• ESTRATTO:
—————

Cultura e Spettacoli

STANISLAW LEM Un delirio spaziale

Del grande autore di fantascienza esce per la prima volta in Italia «L’ospedale dei dannati», storia che si svolge in un manicomio sotto la dominazione nazista

Stanislaw Lem, scrittore polacco nato a Leopoli nel 1921 e scomparso nel marzo scorso a Cracovia, è soprattutto noto, anche in Occidente, specie nel mondo anglosassone, per i suoi molteplici libri incentrati sui temi, motivi tipici di certa fantascienza dai connotati allegorici o persino da avvertibili rifrangenze etiche. Basta citare al proposito il romanzo Solaris che, nel 1971, ispirò al cineasta russo Andrej Tarkovskij l'omonimo film variamente animato da vicende, personaggi immersi in un clima avveniristico dalle inquietanti, reversibili parvenze evocative.
In particolare, la traccia portante del racconto è dislocata per larga parte su una grande stazione spaziale ruotante attorno a un lontano pianeta: appunto, Solaris, un mondo alieno tutto coperto da un oceano cui, per certi incongrui eventi, sembra si possa attribuire una proprietà vitale, creatrice come una «sostanza pensante». C'è di più: nel «contatto», anche a distanza, con quell'entità ignota, accade che ricordi, desideri, impulsi segreti degli scienziati addetti alla stazione spaziale si incarnino in corpose presenze, in figure ben concrete. Solaris prospetta dunque una storia fitta di sorprese, di enigmatici risvolti con digressioni filosofiche, riflessioni strenue sulla natura, sul destino dell'uomo.

—————

• SEZIONE DATI:
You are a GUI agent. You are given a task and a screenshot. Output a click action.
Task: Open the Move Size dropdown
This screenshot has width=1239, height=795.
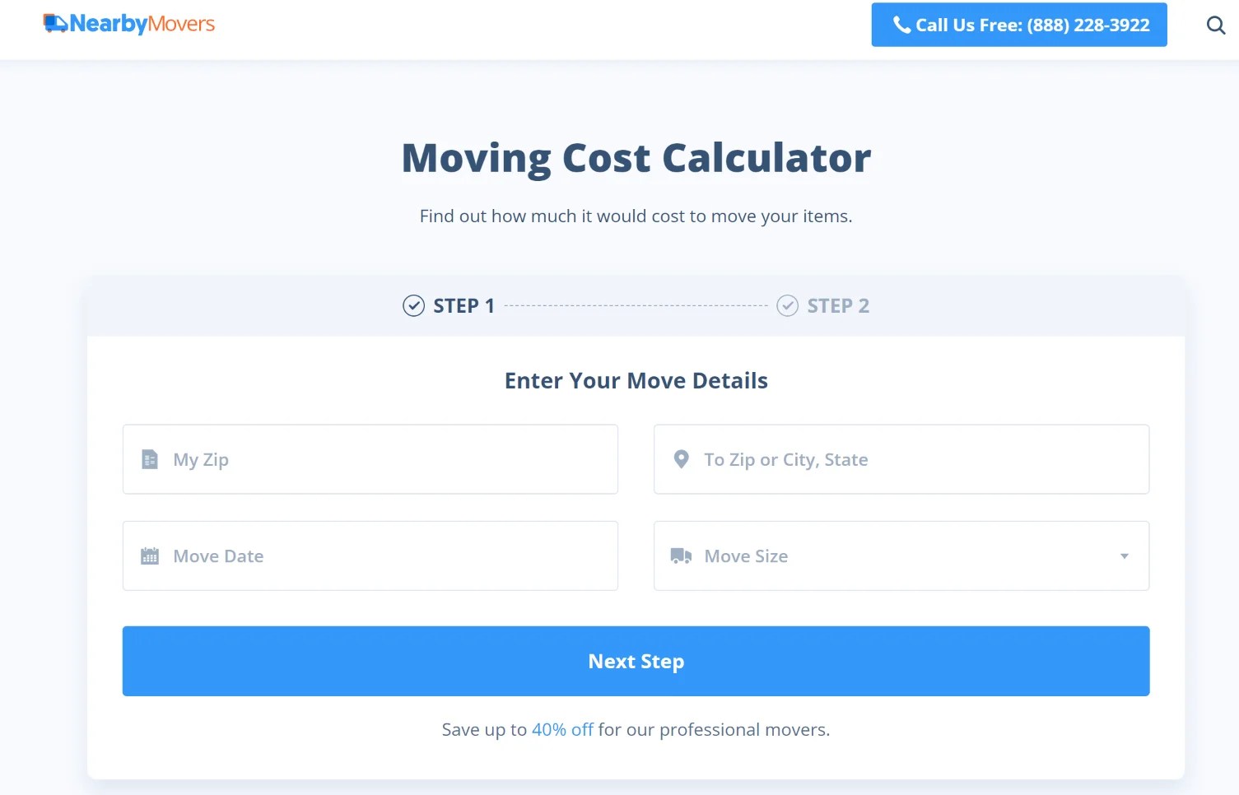pos(901,556)
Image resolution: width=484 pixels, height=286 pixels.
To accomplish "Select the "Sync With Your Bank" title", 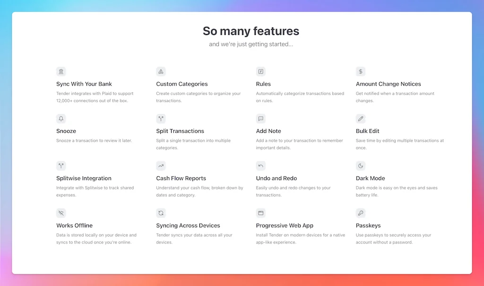I will point(84,84).
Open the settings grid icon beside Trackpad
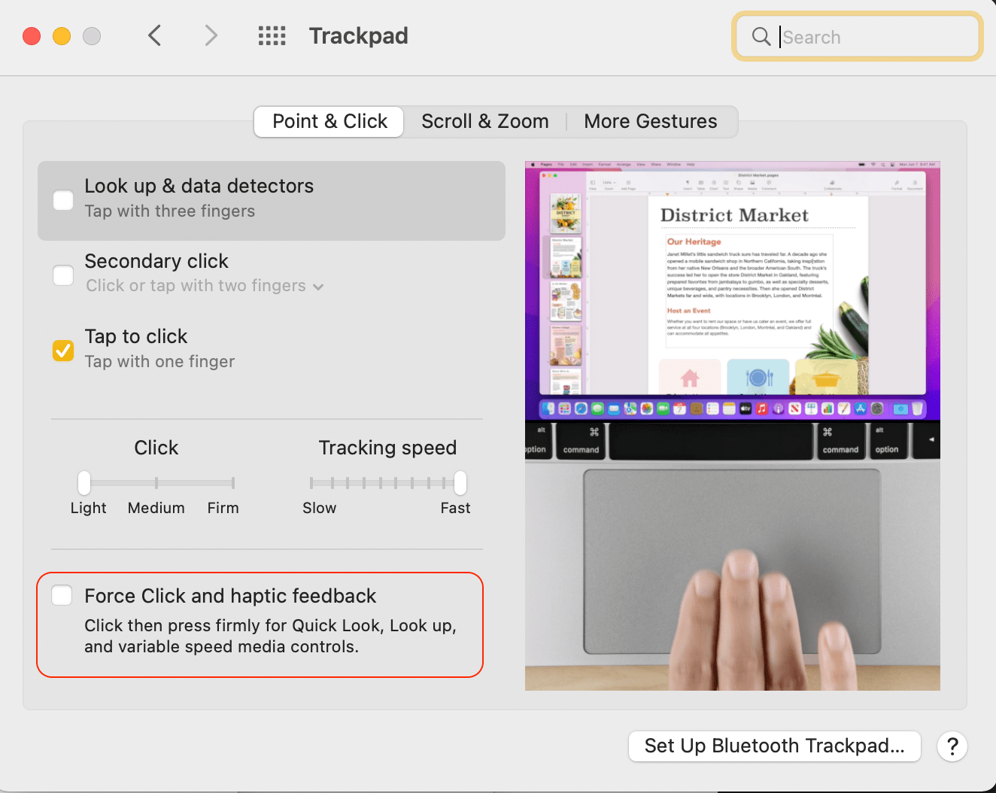This screenshot has height=793, width=996. 272,35
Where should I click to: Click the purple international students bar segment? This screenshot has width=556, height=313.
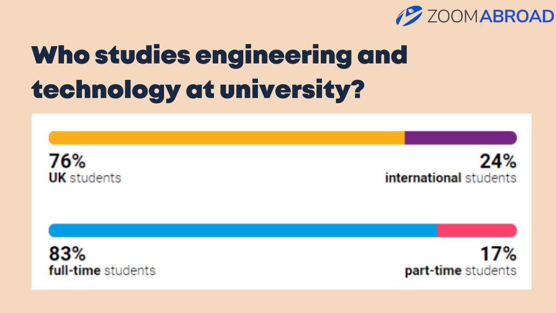(460, 137)
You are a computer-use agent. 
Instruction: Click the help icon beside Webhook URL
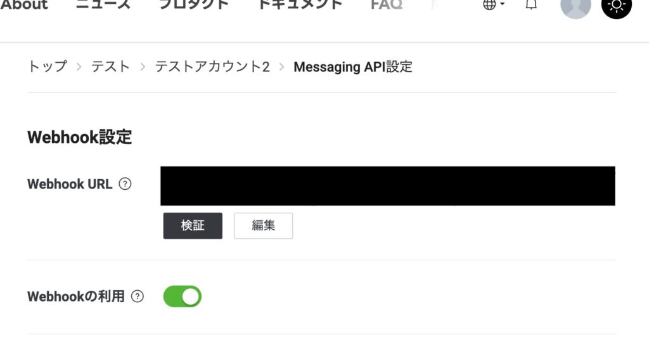(125, 183)
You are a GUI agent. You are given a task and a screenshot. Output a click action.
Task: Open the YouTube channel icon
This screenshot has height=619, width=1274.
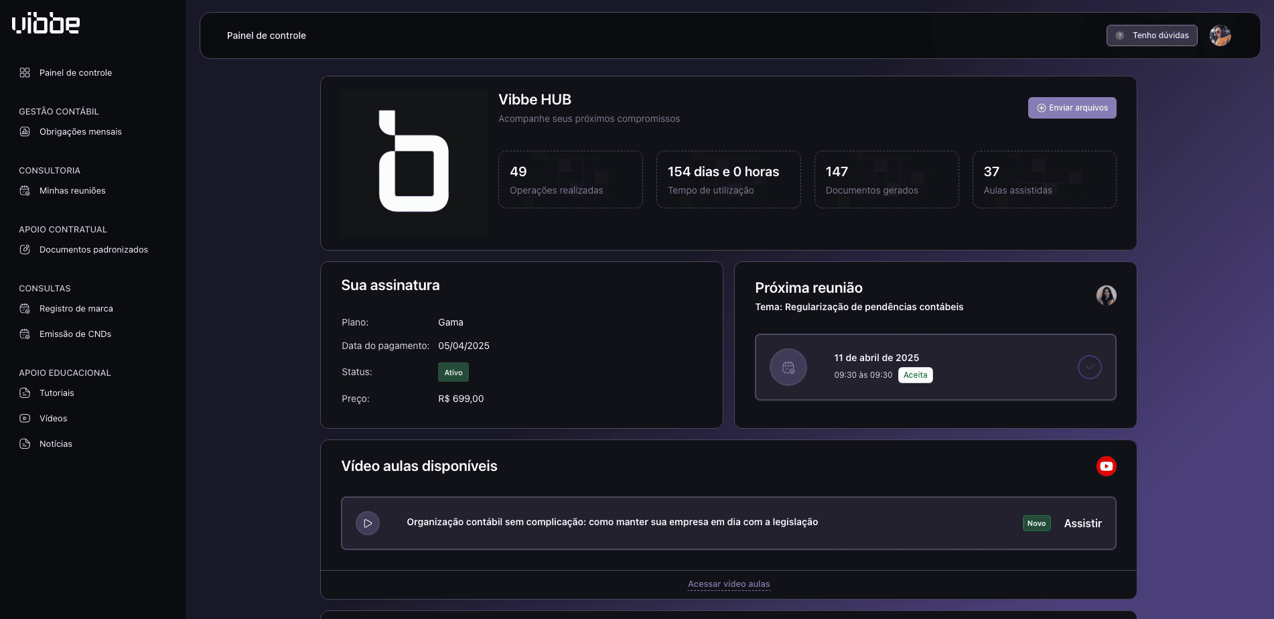(1106, 466)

—————

• COMPITI RICHIESTI:
1. Nell'articolo su Stanislaw Lem, in quale città è morto lo scrittore?
2. Riporta fedelmente il passo dell'articolo su Stanislaw Lem da "Stanislaw Lem, scrittore" fino a "reversibili parvenze evocative.", quest'ultimo compreso.

• RISPOSTE FORNITE:
1. A Cracovia.

2.
Stanislaw Lem, scrittore polacco nato a Leopoli nel 1921 e scomparso nel marzo scorso a Cracovia, è soprattutto noto, anche in Occidente, specie nel mondo anglosassone, per i suoi molteplici libri incentrati sui temi, motivi tipici di certa fantascienza dai connotati allegorici o persino da avvertibili rifrangenze etiche. Basta citare al proposito il romanzo Solaris che, nel 1971, ispirò al cineasta russo Andrej Tarkovskij l'omonimo film variamente animato da vicende, personaggi immersi in un clima avveniristico dalle inquietanti, reversibili parvenze evocative.